▸ **TASK STATEMENT**: Below are records that should be duplicated exactly, with no image retained.

===============

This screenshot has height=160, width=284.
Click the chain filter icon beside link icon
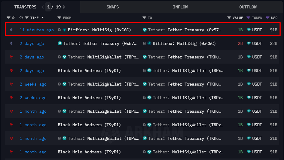tap(9, 18)
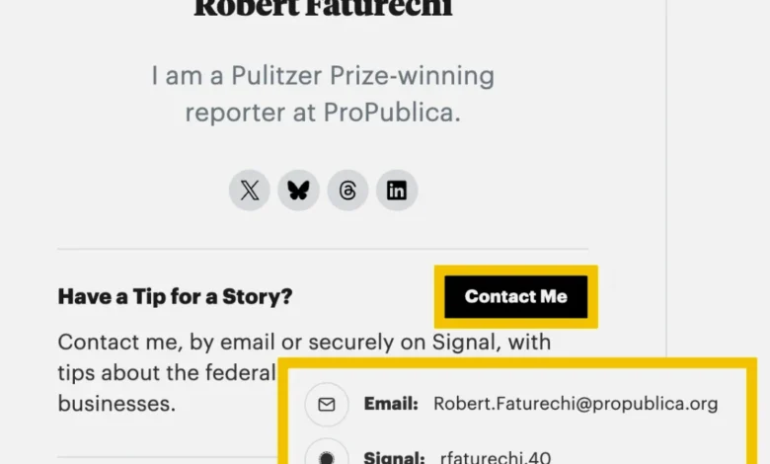Click the Robert Faturechi name heading
Image resolution: width=770 pixels, height=464 pixels.
click(x=323, y=9)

===============

▸ **RESPONSE FOR THIS EXERCISE**:
This screenshot has height=160, width=284.
Click the chain filter icon beside link icon
tap(9, 18)
Click the Robert Faturechi name heading
Image resolution: width=770 pixels, height=464 pixels.
click(x=323, y=9)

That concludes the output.